The Rise of Shadow AI

Last spring, Gartner issued eight cybersecurity predictions at their Security and Risk Management Summit. Among the eight, one really caught my eye:

“By 2027, 75% of employees will acquire, modify or create technology outside IT’s visibility – up from 41% in 2022.”[1]

In a world today fixated on privacy, data security, compliance, and control, how could this prediction come true?

To find out, I conducted an informal survey of people I interact with regularly to see if this might be the case. It turned out almost everyone I spoke with had a device or application they use regularly about which IT doesn’t know about.

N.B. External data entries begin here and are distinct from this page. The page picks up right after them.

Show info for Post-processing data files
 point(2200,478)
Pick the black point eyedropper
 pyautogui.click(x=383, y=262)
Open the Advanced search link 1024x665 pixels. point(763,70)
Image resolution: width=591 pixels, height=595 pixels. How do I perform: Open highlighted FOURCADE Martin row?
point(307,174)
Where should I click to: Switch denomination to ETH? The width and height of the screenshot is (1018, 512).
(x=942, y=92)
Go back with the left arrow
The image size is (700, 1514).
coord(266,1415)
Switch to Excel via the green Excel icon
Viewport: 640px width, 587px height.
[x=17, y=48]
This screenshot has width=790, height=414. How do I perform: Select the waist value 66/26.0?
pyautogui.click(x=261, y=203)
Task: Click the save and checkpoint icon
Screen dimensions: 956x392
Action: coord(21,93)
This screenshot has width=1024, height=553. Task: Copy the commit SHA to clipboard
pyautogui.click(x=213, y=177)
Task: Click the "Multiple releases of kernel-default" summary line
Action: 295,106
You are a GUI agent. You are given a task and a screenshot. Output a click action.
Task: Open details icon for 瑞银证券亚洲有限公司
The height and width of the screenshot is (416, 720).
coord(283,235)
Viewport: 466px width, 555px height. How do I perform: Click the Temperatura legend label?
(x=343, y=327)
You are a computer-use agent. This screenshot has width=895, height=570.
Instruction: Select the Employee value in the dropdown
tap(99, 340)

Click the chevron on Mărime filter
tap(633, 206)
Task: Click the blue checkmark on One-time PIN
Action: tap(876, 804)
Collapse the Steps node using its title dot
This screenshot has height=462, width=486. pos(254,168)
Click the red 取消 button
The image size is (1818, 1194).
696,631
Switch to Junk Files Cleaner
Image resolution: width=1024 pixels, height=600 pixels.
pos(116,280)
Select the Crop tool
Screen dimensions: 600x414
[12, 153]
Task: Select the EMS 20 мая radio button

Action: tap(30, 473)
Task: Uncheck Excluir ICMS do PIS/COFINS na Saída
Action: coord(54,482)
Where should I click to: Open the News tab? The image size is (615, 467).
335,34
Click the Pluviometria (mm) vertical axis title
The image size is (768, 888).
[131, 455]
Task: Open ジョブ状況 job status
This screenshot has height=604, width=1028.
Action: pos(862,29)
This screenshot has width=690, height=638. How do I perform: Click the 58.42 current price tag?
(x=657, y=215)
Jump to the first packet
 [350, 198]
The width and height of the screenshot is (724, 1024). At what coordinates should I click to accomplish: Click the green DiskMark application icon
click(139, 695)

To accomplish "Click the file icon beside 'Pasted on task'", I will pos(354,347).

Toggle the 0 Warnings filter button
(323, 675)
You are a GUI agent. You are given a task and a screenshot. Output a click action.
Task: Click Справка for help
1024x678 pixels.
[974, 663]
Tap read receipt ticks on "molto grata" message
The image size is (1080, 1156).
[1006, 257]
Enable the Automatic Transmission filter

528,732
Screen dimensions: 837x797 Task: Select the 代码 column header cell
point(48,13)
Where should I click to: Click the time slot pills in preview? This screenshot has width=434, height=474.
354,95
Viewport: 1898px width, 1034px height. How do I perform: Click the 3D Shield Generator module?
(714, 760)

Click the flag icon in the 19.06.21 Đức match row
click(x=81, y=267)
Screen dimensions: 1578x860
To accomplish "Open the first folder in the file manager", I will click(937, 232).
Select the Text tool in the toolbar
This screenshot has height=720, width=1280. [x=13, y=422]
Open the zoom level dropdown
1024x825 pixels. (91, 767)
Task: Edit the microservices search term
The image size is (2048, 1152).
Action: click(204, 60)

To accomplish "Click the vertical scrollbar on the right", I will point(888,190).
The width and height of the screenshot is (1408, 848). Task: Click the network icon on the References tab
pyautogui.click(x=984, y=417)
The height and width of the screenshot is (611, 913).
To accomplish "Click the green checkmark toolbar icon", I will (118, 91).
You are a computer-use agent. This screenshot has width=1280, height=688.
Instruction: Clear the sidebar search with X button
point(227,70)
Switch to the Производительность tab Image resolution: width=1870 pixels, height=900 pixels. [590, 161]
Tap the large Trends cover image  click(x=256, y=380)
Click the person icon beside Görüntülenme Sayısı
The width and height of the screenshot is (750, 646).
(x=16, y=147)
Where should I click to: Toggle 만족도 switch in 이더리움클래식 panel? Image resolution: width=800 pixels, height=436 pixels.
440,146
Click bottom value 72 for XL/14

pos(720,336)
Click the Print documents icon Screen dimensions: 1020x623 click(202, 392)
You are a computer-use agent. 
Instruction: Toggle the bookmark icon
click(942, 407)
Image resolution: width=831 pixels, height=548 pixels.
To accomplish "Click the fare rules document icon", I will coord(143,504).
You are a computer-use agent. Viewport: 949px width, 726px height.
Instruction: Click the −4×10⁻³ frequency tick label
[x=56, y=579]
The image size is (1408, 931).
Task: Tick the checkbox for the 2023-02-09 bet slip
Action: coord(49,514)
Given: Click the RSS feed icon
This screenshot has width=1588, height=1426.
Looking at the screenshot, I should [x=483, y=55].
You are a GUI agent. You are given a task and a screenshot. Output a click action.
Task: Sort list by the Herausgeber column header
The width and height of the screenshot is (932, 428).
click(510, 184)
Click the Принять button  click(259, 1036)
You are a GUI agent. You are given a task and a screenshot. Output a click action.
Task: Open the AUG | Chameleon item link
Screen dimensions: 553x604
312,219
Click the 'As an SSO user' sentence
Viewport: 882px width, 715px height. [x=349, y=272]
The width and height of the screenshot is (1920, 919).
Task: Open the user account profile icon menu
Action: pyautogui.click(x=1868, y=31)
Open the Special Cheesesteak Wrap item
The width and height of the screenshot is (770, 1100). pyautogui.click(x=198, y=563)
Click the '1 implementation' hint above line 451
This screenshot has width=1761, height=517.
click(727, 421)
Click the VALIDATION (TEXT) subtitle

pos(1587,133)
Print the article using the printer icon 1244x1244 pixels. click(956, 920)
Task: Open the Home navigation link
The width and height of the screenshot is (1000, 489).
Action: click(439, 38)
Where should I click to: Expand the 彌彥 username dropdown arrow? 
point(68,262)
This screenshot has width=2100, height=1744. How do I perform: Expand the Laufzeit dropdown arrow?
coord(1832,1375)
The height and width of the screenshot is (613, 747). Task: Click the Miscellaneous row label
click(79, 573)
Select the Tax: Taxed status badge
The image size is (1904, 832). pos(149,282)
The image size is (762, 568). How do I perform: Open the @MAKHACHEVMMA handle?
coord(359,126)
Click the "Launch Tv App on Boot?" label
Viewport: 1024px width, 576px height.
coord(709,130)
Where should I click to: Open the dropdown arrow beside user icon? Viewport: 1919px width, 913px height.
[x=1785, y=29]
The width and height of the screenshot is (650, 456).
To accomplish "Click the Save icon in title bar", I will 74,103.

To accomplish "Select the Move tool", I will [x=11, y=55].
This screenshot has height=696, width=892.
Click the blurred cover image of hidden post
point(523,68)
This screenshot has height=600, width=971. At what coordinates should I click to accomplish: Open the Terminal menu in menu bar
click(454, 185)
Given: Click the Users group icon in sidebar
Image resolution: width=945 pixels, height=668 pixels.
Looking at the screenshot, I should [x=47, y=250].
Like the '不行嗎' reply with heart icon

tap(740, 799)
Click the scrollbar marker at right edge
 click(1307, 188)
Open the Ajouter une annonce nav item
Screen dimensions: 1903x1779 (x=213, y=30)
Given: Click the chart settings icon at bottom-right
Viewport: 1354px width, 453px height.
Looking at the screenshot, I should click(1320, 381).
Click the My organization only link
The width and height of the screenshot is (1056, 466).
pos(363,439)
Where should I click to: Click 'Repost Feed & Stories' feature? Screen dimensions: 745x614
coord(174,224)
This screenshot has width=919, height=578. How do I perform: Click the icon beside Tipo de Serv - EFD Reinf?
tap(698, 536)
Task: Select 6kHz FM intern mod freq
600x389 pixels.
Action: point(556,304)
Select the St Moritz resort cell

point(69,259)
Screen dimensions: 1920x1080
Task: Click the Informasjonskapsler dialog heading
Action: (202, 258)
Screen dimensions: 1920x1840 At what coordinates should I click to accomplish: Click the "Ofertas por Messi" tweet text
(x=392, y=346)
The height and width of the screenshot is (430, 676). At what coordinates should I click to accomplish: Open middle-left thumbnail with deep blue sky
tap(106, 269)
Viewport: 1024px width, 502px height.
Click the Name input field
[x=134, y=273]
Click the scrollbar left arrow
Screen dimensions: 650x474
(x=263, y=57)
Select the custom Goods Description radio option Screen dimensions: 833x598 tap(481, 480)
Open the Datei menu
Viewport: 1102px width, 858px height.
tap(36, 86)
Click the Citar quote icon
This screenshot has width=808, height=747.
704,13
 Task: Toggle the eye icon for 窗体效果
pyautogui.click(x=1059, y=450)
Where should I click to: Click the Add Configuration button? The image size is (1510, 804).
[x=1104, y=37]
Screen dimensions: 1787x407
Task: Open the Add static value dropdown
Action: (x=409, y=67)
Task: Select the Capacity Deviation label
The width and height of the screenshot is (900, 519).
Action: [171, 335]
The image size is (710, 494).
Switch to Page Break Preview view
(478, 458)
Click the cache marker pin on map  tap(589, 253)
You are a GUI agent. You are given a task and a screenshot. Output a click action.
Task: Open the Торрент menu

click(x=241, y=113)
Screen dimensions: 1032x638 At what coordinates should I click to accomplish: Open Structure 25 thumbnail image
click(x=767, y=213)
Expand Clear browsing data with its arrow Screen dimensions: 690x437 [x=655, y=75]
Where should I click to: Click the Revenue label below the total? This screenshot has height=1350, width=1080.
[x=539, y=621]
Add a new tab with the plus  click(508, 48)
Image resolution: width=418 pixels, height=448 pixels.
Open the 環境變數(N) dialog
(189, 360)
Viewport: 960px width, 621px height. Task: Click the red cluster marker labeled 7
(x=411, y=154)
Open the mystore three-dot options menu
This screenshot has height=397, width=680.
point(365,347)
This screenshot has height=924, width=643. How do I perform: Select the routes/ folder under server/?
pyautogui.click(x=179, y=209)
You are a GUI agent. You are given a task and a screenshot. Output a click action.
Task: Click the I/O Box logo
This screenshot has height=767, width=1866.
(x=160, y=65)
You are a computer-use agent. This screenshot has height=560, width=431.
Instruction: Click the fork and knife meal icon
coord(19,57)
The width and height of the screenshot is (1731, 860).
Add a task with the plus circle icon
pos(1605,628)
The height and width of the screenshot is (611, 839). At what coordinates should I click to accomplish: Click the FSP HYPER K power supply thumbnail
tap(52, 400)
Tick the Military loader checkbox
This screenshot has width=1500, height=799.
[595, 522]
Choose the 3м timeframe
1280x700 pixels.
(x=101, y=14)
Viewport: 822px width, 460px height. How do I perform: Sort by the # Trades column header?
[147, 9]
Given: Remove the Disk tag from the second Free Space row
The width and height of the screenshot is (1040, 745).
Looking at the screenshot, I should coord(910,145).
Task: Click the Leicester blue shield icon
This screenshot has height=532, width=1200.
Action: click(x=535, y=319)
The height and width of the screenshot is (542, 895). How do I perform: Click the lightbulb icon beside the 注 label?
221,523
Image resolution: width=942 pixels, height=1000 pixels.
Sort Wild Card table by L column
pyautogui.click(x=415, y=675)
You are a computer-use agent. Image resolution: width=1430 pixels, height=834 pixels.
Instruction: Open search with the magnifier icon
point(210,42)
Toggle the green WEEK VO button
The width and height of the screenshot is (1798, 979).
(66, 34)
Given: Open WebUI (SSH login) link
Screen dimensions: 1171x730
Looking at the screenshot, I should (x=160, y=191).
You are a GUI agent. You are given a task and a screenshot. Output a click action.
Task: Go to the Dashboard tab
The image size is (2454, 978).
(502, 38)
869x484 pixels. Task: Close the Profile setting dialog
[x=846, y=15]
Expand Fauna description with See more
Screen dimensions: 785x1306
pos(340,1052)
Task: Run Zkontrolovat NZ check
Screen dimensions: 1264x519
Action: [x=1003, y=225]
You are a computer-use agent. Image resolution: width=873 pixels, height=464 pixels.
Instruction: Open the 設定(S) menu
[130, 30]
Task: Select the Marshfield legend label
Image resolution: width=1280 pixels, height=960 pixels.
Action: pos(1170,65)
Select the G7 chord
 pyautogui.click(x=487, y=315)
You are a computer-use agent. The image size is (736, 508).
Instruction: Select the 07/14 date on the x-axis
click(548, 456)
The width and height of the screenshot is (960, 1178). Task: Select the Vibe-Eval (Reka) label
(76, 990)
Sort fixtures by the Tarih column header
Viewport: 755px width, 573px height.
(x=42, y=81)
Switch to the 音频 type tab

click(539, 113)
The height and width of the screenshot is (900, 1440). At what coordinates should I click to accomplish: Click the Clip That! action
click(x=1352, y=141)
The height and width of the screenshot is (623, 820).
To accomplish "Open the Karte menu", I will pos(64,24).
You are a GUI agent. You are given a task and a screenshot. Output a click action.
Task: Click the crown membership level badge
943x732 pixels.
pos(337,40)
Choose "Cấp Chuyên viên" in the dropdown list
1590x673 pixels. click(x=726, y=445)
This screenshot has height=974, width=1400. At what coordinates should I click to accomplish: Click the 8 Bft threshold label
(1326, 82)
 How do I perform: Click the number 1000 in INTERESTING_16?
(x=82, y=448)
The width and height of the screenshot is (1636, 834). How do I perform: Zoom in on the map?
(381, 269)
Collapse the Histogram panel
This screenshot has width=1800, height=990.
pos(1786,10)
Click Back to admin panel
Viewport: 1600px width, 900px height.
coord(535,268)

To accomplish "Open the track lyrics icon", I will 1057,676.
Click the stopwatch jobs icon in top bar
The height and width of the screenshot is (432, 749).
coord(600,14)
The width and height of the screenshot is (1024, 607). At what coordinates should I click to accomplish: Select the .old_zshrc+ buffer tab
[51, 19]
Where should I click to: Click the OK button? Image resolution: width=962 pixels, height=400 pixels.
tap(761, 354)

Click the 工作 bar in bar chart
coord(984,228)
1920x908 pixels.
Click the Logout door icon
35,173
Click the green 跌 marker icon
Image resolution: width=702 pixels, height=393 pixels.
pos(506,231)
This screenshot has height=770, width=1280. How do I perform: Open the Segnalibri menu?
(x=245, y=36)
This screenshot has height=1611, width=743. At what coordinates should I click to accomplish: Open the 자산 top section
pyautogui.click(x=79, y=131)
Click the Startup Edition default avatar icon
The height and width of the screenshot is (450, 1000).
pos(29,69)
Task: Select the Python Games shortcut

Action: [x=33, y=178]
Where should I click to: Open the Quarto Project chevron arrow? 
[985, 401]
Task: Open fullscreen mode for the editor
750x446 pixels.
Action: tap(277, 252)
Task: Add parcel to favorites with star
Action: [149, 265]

The most concerning thing I heard was that nearly everyone mentioned using an unsanctioned AI tool at work to help them with daily tasks.

They use ChatGPT, Gemini, Adobe, Grammarly, Copilot, Semrush, Dall-e, and others daily.

The Conference Board backs that finding, with an estimate of 56% of people using AI tools at work regularly[2]. They go on to say that only 24% of companies have policies in place to govern the use of such tools. Another 23% are working to develop a policy for AI use.

In effect, we have a huge 'Shadow AI' problem and need to get ahead of it because the technology isn’t going away; it’s accelerating.

When I read Gartner’s prediction, I thought of the bring-your-own-device (BYOD) days – 'Shadow IT,' if you will.

If I bring in a personal laptop and it doesn’t have a security agent on it, the IT guys don’t know about it. That’s bad enough, but the risk from Shadow AI may surpass the risk from Shadow IT.

McKinsey and Company point out a dozen risks from AI that need to be addressed. The top six are inaccuracy, cybersecurity, intellectual property infringement, regulatory compliance, explain-ability (different answer every time), and privacy[3].

We are only beginning to understand how to mitigate these risks to acceptable levels. In the meantime, data is flying out the door, and the risks remain. I think Gartner might be right.

IT and cybersecurity teams are certainly not going to stop the use of these AI tools, so what should they do?

I believe this is a huge opportunity to demonstrate some leadership as they attempt to embrace this technology.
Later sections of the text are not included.